**Assignment**
Rewrite the lines below, changing "Find the location of a particular element" to "Determine where a specific element is positioned" wherever it occurs and keeping everything else unchanged.
--------------------
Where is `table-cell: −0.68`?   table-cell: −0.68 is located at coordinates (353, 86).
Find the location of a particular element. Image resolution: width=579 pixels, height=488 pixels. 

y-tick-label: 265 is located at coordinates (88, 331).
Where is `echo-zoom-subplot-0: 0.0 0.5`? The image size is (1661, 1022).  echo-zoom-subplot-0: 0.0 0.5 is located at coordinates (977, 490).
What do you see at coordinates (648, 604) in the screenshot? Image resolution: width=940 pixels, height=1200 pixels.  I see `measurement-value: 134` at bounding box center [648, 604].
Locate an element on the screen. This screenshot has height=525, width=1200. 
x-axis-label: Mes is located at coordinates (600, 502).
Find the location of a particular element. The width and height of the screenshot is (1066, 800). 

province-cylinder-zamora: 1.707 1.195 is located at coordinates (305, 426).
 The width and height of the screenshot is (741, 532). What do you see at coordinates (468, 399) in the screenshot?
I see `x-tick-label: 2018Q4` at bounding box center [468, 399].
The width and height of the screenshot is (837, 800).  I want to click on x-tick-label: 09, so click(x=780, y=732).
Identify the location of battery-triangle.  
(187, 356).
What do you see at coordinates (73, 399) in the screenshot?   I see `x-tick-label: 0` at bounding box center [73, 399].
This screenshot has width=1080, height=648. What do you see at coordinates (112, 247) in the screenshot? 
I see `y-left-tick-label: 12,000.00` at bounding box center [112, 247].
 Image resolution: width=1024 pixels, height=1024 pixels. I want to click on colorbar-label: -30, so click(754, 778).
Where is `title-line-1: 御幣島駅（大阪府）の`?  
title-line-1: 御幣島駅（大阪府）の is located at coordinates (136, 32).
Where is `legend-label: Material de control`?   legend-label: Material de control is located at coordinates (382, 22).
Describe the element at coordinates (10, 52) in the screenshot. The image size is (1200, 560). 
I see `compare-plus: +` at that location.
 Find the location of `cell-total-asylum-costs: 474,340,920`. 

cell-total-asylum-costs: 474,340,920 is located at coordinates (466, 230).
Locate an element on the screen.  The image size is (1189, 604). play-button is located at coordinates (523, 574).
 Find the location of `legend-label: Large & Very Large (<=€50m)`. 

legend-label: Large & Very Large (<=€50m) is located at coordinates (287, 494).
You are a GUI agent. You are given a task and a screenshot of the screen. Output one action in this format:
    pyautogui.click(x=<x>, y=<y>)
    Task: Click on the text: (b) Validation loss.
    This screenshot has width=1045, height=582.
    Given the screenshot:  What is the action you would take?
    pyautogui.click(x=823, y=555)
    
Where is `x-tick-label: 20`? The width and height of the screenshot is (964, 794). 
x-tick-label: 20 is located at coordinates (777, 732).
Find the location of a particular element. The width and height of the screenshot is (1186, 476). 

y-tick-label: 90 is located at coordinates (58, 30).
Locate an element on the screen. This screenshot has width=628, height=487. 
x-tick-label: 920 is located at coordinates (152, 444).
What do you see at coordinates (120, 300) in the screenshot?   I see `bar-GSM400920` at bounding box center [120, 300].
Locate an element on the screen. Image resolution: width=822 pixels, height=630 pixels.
--------------------
**Solution for this exercise**
Where is `table-cell: −0.68`?   table-cell: −0.68 is located at coordinates (353, 86).
Determine where a specific element is positioned. Image resolution: width=579 pixels, height=488 pixels. 

y-tick-label: 265 is located at coordinates (88, 331).
Where is `echo-zoom-subplot-0: 0.0 0.5`? The image size is (1661, 1022).  echo-zoom-subplot-0: 0.0 0.5 is located at coordinates (977, 490).
What do you see at coordinates (648, 604) in the screenshot? Image resolution: width=940 pixels, height=1200 pixels.  I see `measurement-value: 134` at bounding box center [648, 604].
Locate an element on the screen. This screenshot has height=525, width=1200. 
x-axis-label: Mes is located at coordinates (600, 502).
Determine where a specific element is positioned. The width and height of the screenshot is (1066, 800). 

province-cylinder-zamora: 1.707 1.195 is located at coordinates (305, 426).
 The width and height of the screenshot is (741, 532). What do you see at coordinates (468, 399) in the screenshot?
I see `x-tick-label: 2018Q4` at bounding box center [468, 399].
The width and height of the screenshot is (837, 800).  I want to click on x-tick-label: 09, so click(x=780, y=732).
Identify the location of battery-triangle.  
(187, 356).
What do you see at coordinates (73, 399) in the screenshot?   I see `x-tick-label: 0` at bounding box center [73, 399].
This screenshot has width=1080, height=648. What do you see at coordinates (112, 247) in the screenshot? 
I see `y-left-tick-label: 12,000.00` at bounding box center [112, 247].
 Image resolution: width=1024 pixels, height=1024 pixels. I want to click on colorbar-label: -30, so click(754, 778).
Where is `title-line-1: 御幣島駅（大阪府）の`?  
title-line-1: 御幣島駅（大阪府）の is located at coordinates (136, 32).
Where is `legend-label: Material de control`?   legend-label: Material de control is located at coordinates (382, 22).
Describe the element at coordinates (10, 52) in the screenshot. The image size is (1200, 560). 
I see `compare-plus: +` at that location.
 Find the location of `cell-total-asylum-costs: 474,340,920`. 

cell-total-asylum-costs: 474,340,920 is located at coordinates (466, 230).
Locate an element on the screen.  The image size is (1189, 604). play-button is located at coordinates (523, 574).
 Find the location of `legend-label: Large & Very Large (<=€50m)`. 

legend-label: Large & Very Large (<=€50m) is located at coordinates (287, 494).
You are a GUI agent. You are given a task and a screenshot of the screen. Output one action in this format:
    pyautogui.click(x=<x>, y=<y>)
    Task: Click on the text: (b) Validation loss.
    This screenshot has width=1045, height=582.
    Given the screenshot:  What is the action you would take?
    pyautogui.click(x=823, y=555)
    
Where is `x-tick-label: 20`? The width and height of the screenshot is (964, 794). 
x-tick-label: 20 is located at coordinates (777, 732).
Determine where a specific element is positioned. The width and height of the screenshot is (1186, 476). 

y-tick-label: 90 is located at coordinates (58, 30).
Locate an element on the screen. This screenshot has width=628, height=487. 
x-tick-label: 920 is located at coordinates (152, 444).
What do you see at coordinates (120, 300) in the screenshot?   I see `bar-GSM400920` at bounding box center [120, 300].
Locate an element on the screen. Image resolution: width=822 pixels, height=630 pixels.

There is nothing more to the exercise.